═════ Page extract
In the last week I have commenced, in earnest, my training for this year’s Virgin London Marathon. This gives a person time to think, and some of that time is dedicated, inevitably, to thinking about work. Much like the run, this ramble could go on way beyond acceptable human limits, so I’ll cut to the chase.

 

3 Things training for a marathon has taught me about improving as a business trainer.

 I have set a clear and compelling goal. I have subconsciously stewed on this for the last 20 years or so. Now I am committed and have many people, not least the charity DebRA  expecting me to finish.

 I associate goal setting with stretching elastic. There is now a difference between where I am and where I expect to be and this has created in me a degree of dissonance or tension which has to be reduced, either by meeting the goal or by giving up on it. Option 2 is not an option and, having clarified that, my mind and body are accumulating creativity and energy by the bucket-load, by the day.

 Learning point 1

 

This focus on goals is something I frequently teach, including the danger of “nodding off” as the goals gets achieved. It is something I will be more conscious of as I set goals for my own training this year. What are my business-related marathons this year? What are yours? Is there any chance you may “wimp out” on any?

  

Secondly, the process has been revealing to me personally. I was injured during Christmas, whereupon I set about the carb-loading part of the training! My injury is partly because my default response to training, as with most challenges is to “get on with it”. No sports science advice, no training tips, no coach, no fancy kit or snacks, nothing. I mean, how hard can it be? One foot in front of the other for a flaming long time then stop.

 As luck would have it, my overly simplistic and individualistic approach (= injury) has now introduced me to some amazing professionals in the worlds of barefoot running and physiotherapy who I am certain will now get me to a much stronger starting point by April 17th than I ever would have done alone. Unfortunately, I had to find out the hard way.

 Learning point 2

 

You are not always (or even very often) best served in a 1-person team. There are great people out there you should be working with more – not natural territory for a sole trader but an epiphany for me, no question. I will act on that finding this year and make the most of existing and new networks.

 

 Thirdly, I am planning to run “barefoot”. This is partly to help raise a big load of cash but also because to me it makes more sense, literally, you feel much more!  So what?

I, and millions of others, have found that by stripping away lots of extraneous “technology” our running has got better. Long-term injuries have gone away and I am getting way more enjoyment from my sport. Even the new niggle has happened because I have found a “blind spot” that, in fact, I have been carrying around since birth! The running shoes had been a convenient cushion that literally stopped my spotting this fundamental flaw.
══════════
═════ Records for the task
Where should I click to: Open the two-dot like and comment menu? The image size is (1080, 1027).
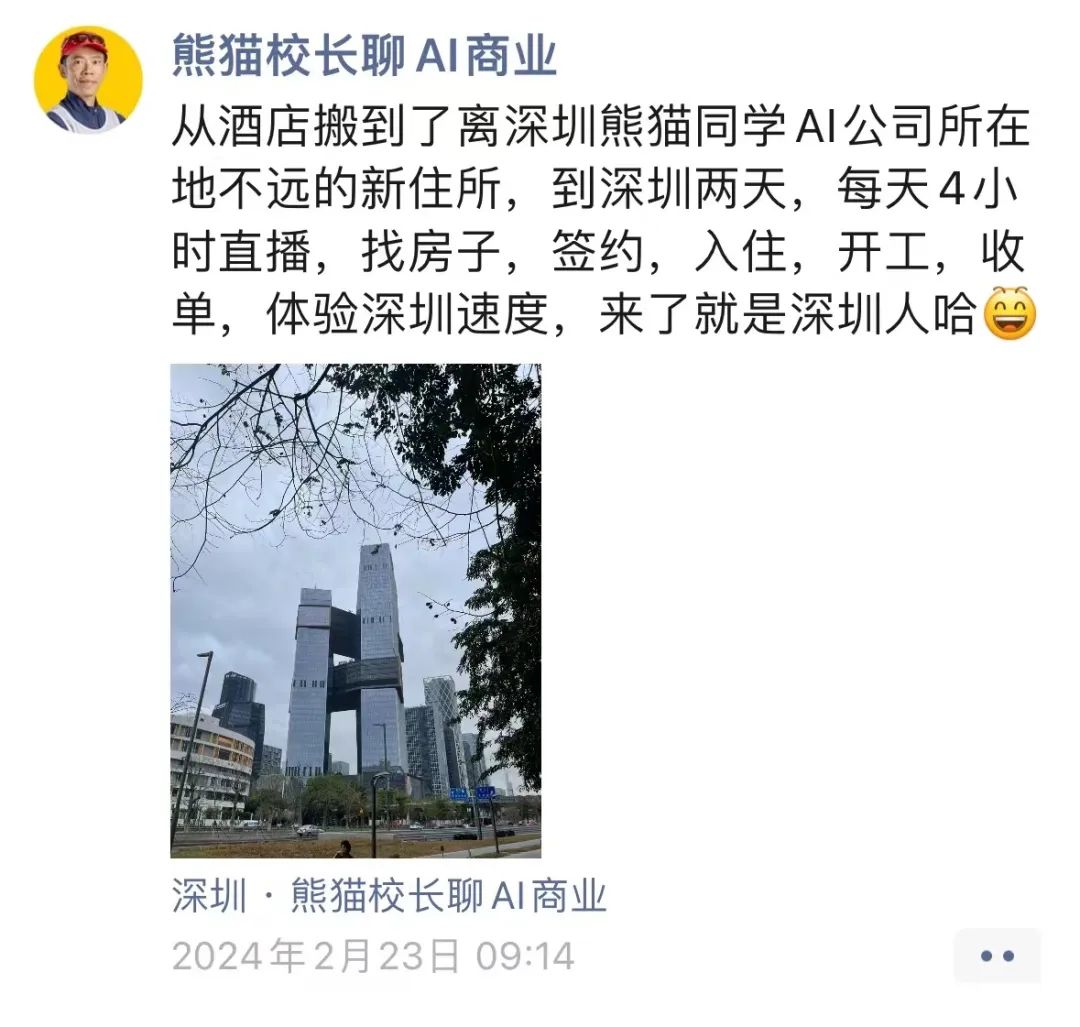point(997,956)
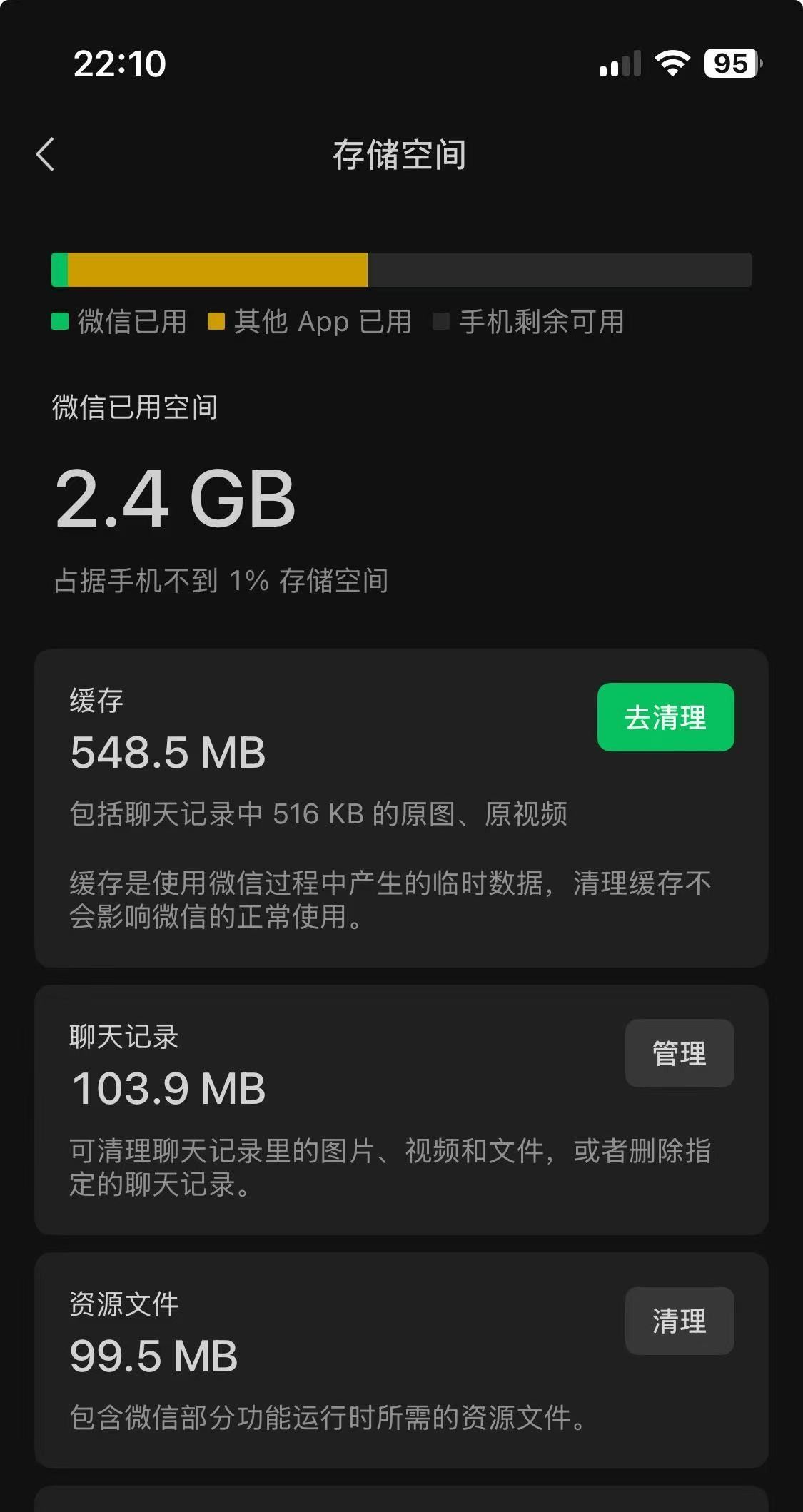Select the green 微信已用 legend square
This screenshot has height=1512, width=803.
point(59,323)
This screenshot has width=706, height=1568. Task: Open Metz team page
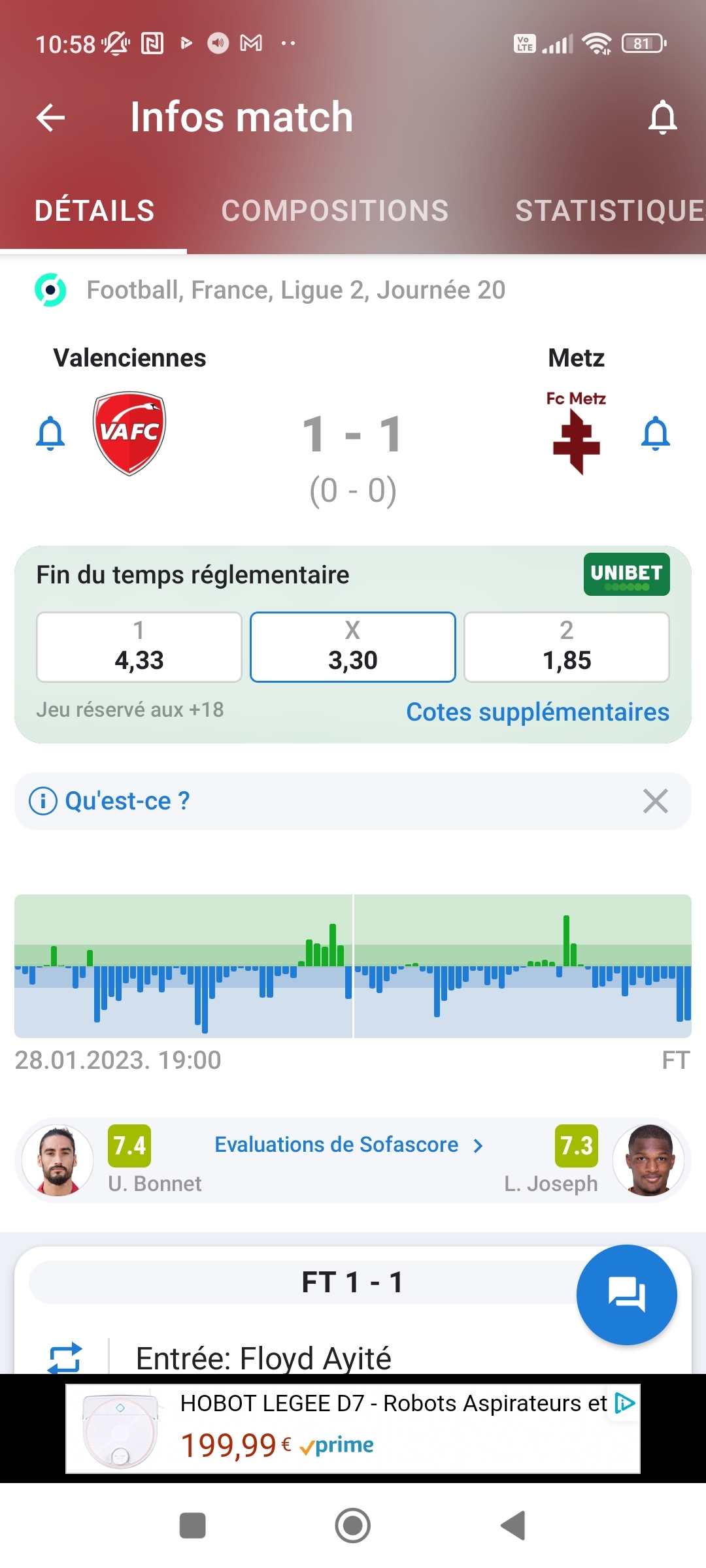pos(576,434)
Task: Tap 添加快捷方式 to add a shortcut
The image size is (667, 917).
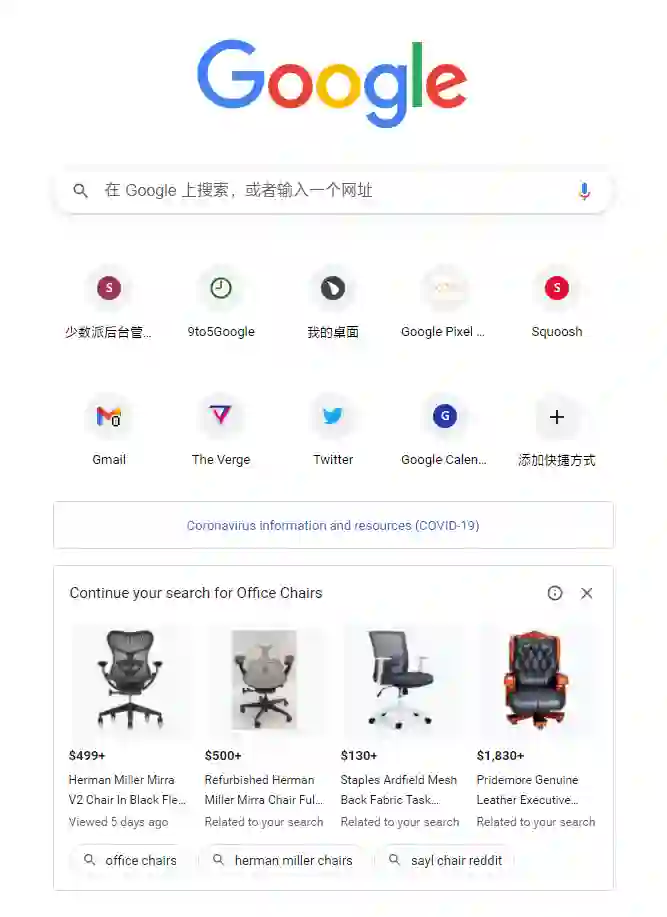Action: pos(557,417)
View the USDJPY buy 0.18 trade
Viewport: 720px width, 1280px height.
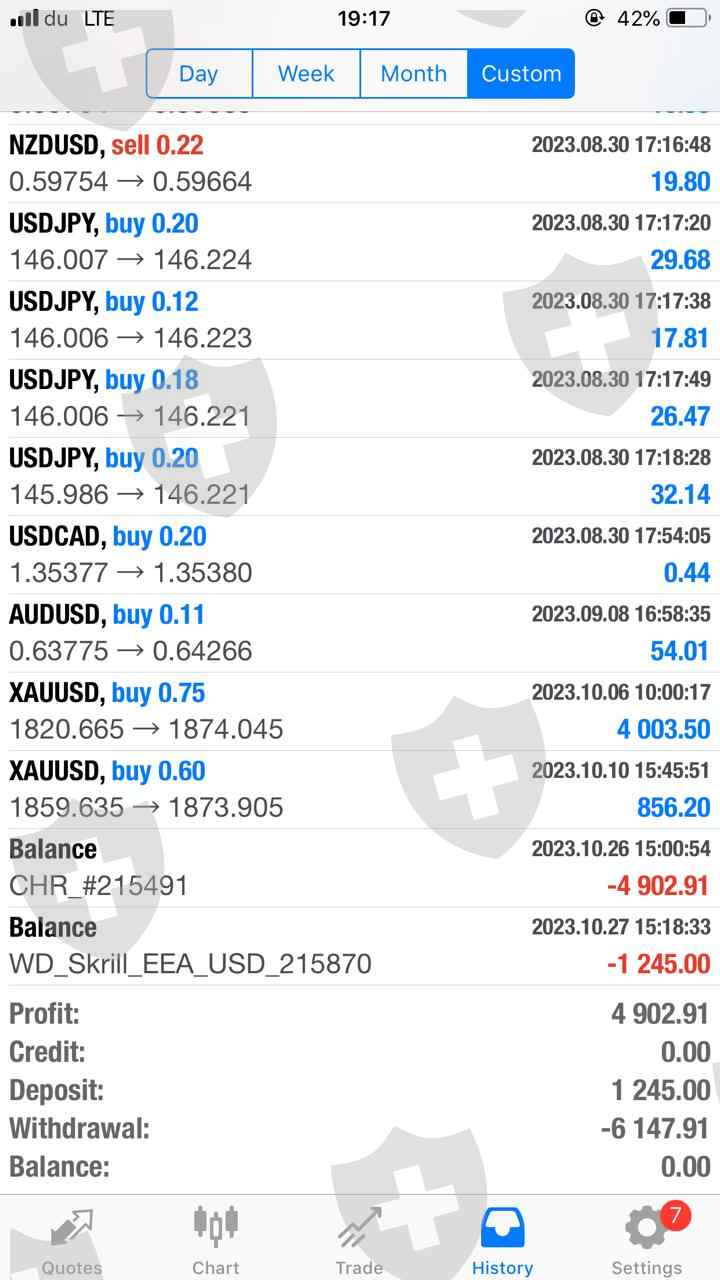pyautogui.click(x=360, y=398)

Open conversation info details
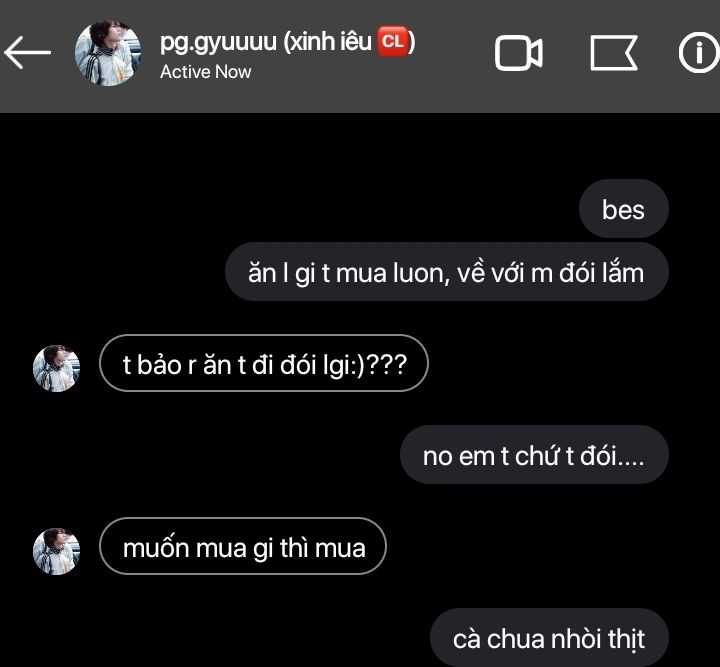697,54
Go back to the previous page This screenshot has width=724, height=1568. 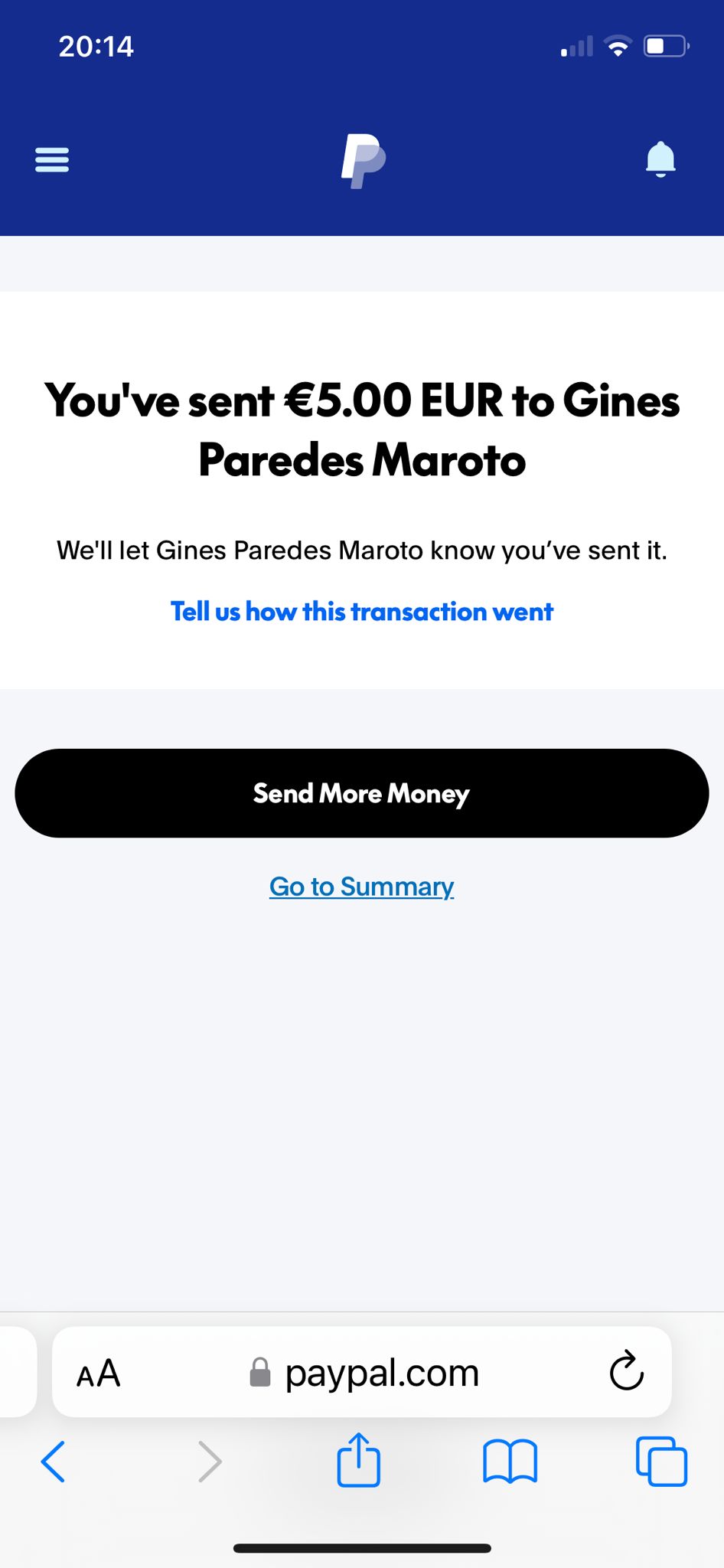click(x=53, y=1462)
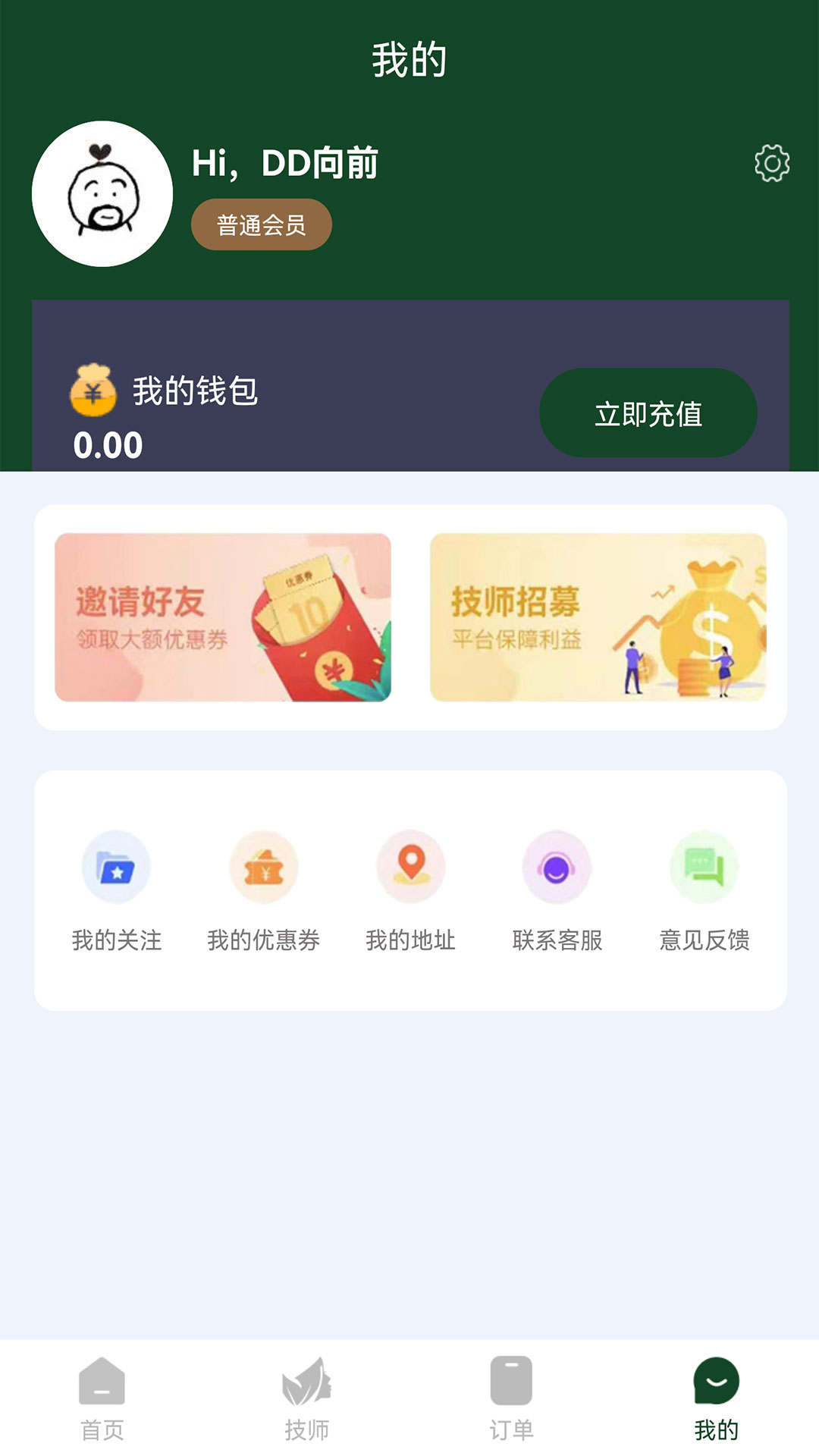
══════════
> [Required actions]
A. Can you set down the part of the marathon training post between "Secondly, the process" and "the hard way.", inclusive?
B. Can you extract the entries from the very first line through the line holding "Action: pos(557,417)", inclusive, without the pictures?

> [Task-by-task solutions]
A.
Secondly, the process has been revealing to me personally. I was injured during Christmas, whereupon I set about the carb-loading part of the training! My injury is partly because my default response to training, as with most challenges is to “get on with it”. No sports science advice, no training tips, no coach, no fancy kit or snacks, nothing. I mean, how hard can it be? One foot in front of the other for a flaming long time then stop.

 As luck would have it, my overly simplistic and individualistic approach (= injury) has now introduced me to some amazing professionals in the worlds of barefoot running and physiotherapy who I am certain will now get me to a much stronger starting point by April 17th than I ever would have done alone. Unfortunately, I had to find out the hard way.

B.
Where should I click to: Open the two-dot like and comment menu? The image size is (1080, 1027).
point(997,956)
Select the green 微信已用 legend square
This screenshot has height=1512, width=803.
point(59,323)
This screenshot has width=706, height=1568. Task: Open Metz team page
pos(576,434)
Task: Tap 添加快捷方式 to add a shortcut
The image size is (667, 917).
Action: pos(557,417)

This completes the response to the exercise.